Thursday, November 17, 2011

Ni aquí, Ni allá


Impresionante esta cuestión de la memoria. Los episodios de mi niñez que se despliegan en mi cabeza están tan entremezclados que ya han perdido su cronología. Lo que sí puedo recordar con claridad es que hogar nunca ha sido una ubicación geográfica específica, sino el calor de mi familia. Los libros, la picardía y fortaleza de mi mamá; la sonrisa, la ternura y la recocha de mi papá.

Nací una de tantos accidentes geográficos que existen en el mundo. Mis papas, Colombianos hasta morir, vinieron a coincidir lejos de su tierra en la gran ciudad de Nueva York, en los años 70 durante plena explosión salsera. Y del amor y la fiesta, Brooklyn me vio nacer.
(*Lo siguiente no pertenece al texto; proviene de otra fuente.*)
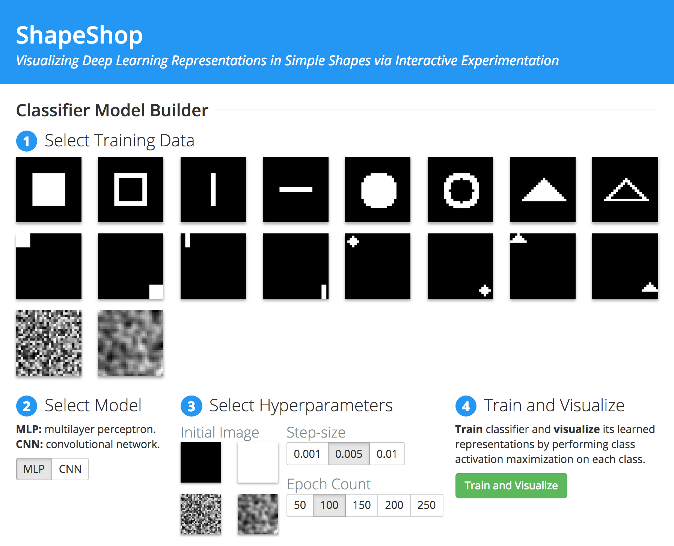
Task: Select the hollow ring training image
Action: click(x=460, y=190)
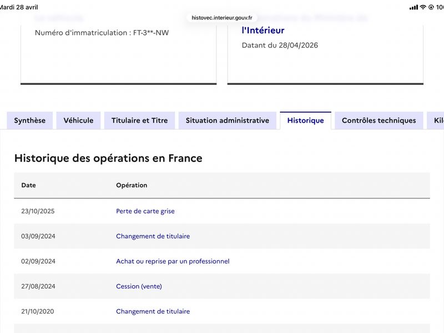The height and width of the screenshot is (333, 444).
Task: Click the Opération column header
Action: [x=132, y=185]
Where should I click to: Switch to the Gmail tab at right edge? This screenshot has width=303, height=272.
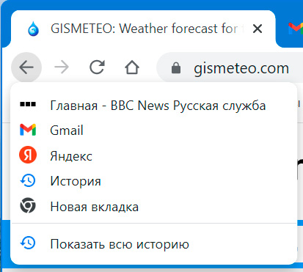point(296,29)
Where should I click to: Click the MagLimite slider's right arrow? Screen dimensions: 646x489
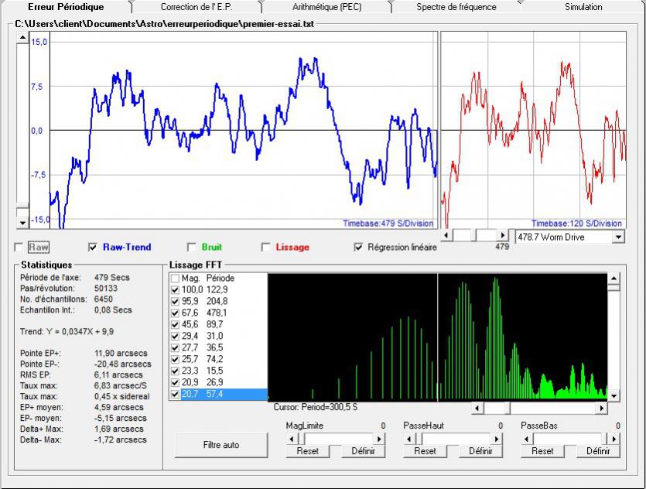point(381,438)
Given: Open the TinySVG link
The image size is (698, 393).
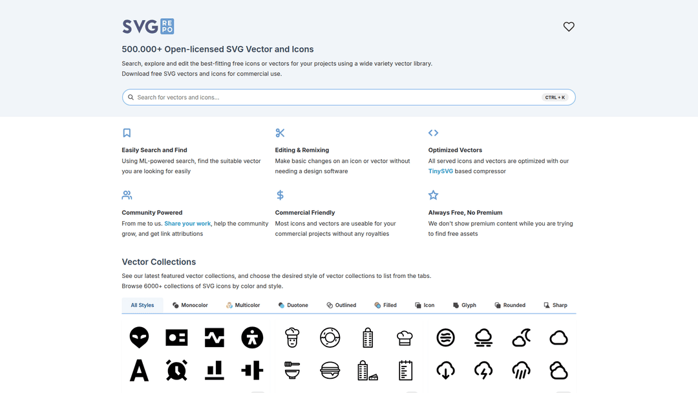Looking at the screenshot, I should tap(440, 171).
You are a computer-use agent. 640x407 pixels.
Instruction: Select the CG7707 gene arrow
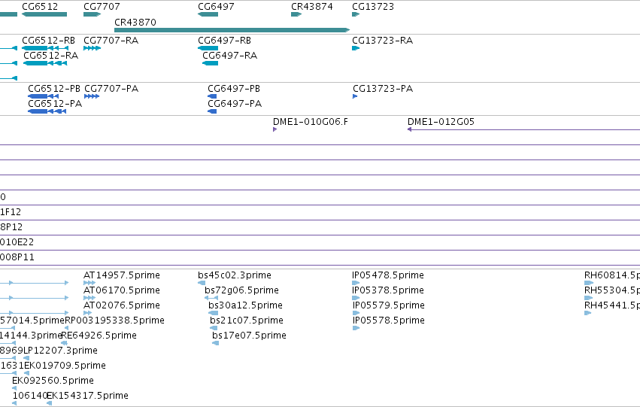[92, 14]
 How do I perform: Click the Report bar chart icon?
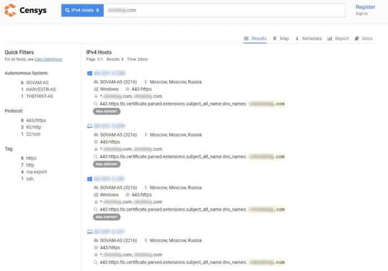click(x=330, y=39)
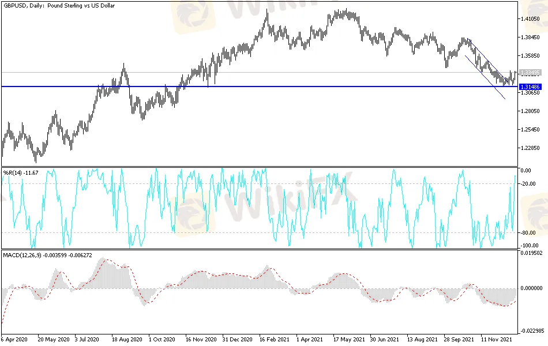Screen dimensions: 548x346
Task: Click the 0.019502 MACD scale label
Action: pyautogui.click(x=530, y=253)
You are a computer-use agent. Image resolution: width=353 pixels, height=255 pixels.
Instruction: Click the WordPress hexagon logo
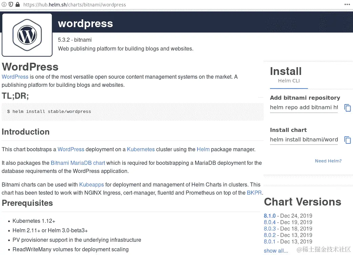(27, 35)
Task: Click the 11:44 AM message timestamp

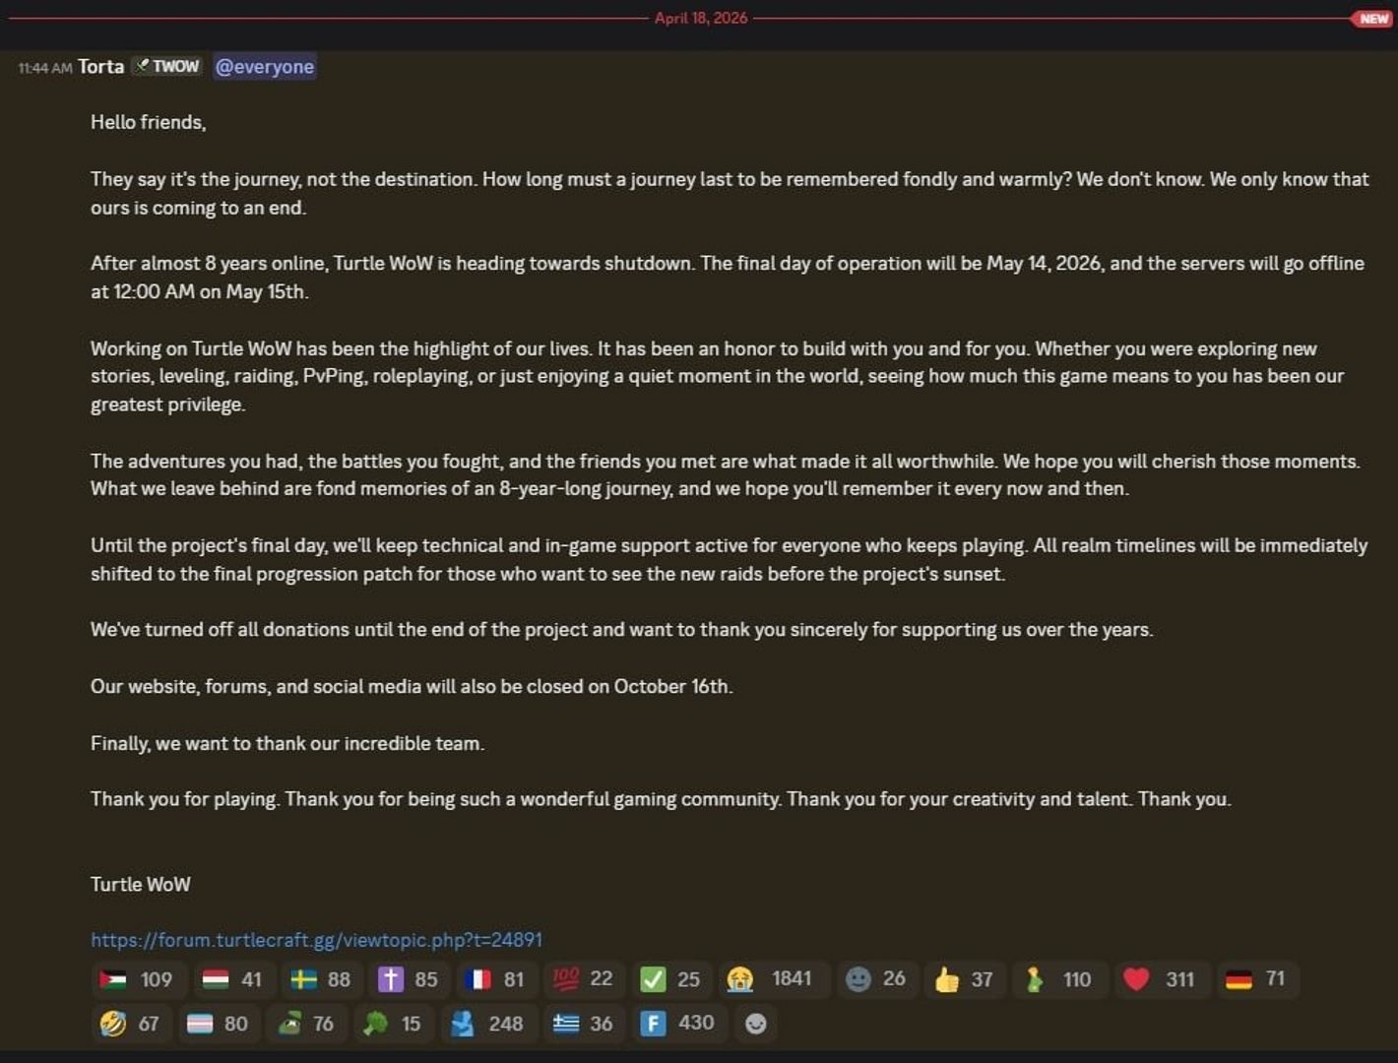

De ahí en adelante mis aventuras atravesando el atlántico se han convertido en un déjà vu sin fin. Que iban a imaginarse mis papas que me condenaban a  una vida de respuestas incómodas a preguntas como “Pero cuál es tu lengua materna?” o “En qué idioma piensas?” o mejor aun “De dónde eres?” porque ahí sí que se pone complicada la cosa “Pues, a qué te refieres exactamente? En qué ciudad nací? O en cual he vivido más tiempo? O donde vivo ahora? Que de donde vengo?”.

Y la estresante tarea de aprender dos idiomas. Y aprenderlos lo mejor posible. Y trabajar, en todo momento, de no usar equivocadamente la expresión de uno en el otro y sonar como una soberana idiota.
Y entre tanto, a qué país se le debe fidelidad? Con ambos tengo una relación de amor y odio que me embarga todos los días. Con ambos tengo historia. Historias hasta inventadas. Mi sensibilidad hacia ambos me impide tomar una postura determinante y me inyecta una vacilación crónica que me impide juzgar a uno de los dos. 

Aquí y allá, me duele todo. Me duele todo, lo siento todo. Me duele el señor colombiano que se sienta a mi lado en el tren, feliz de encontrarme y poder contarme todo lo que extraña a Medellín, y que difícil la vida en este país, y que implacable la rutina. 
Me duele la señora Salvadoreña, con su tono de piel canela, facciones indígenas y la cara más dulce del condado, que se despierta cada día con el corazón fracturado por la falta de sus hijos de 6 y 8 años que se han quedado en El Salvador y no entienden porque ella no regresa. 
Me duelen en los huesos los obreros al pie de la autopista a las 6 de mañana esperando trabajo, viviendo en una habitación compartida. 
También me duele la joven norte americana, madre soltera de dos hijos de 14 y 16 años, que tiene dos jornadas de trabajo y lleva años intentando crear una mejor vida para ella y sus hijos. Pero cuando no es un ladrón que se le mete a su casa a vaciarla de tesoros y recuerdos, es una emergencia que le asalta los ahorros. 
Me duele el anciano norte americano, ultra-conservador, aunque no esté de acuerdo con él. Me duelen sus historias sobre la guerra porque sé que teme en todo su ser no reconocer en lo que se ha convertido el país de su infancia Se siente forastero en su tierra y su familia lo tiene alienado en la habitación más alejada de la casa, en el mejor de los casos. El representa todo lo que ellos evitan convertirse a todo costo.
Me duele la señora norte americana clase media alta, con un esposo tipo galán de película, dos gemelas con inteligencia inquietante y una cocina del tamaño de mi apartamento. Me duele que nunca logra saciar sus necesidades, pero eso  no limita su capacidad de sentir. Cuando ve otros pueblos celebrando muertos en las noticias se pregunta en voz alta y entre lagrimas “Como nos regocijarnos con la muerte tan violenta de un hombre? Como podemos ser tan crueles?”.

Puedo sentirlo todo corriendo por las venas. Es difícil juzgar a otros cuando consideramos su vida en contexto. Ver un país, un pueblo, una historia desde afuera nos arma de argumentos y soberbia, pero sentirle latir desde adentro desmorona paredes y nos hace vulnerables. 

Quizás mi falta de memoria es un mecanismo de defensa, porque al recordarlo todo, todos los sentidos se estremecen. Suficiente tengo con el peso de estos dos países y su sinnúmero de historias sobre mis hombros.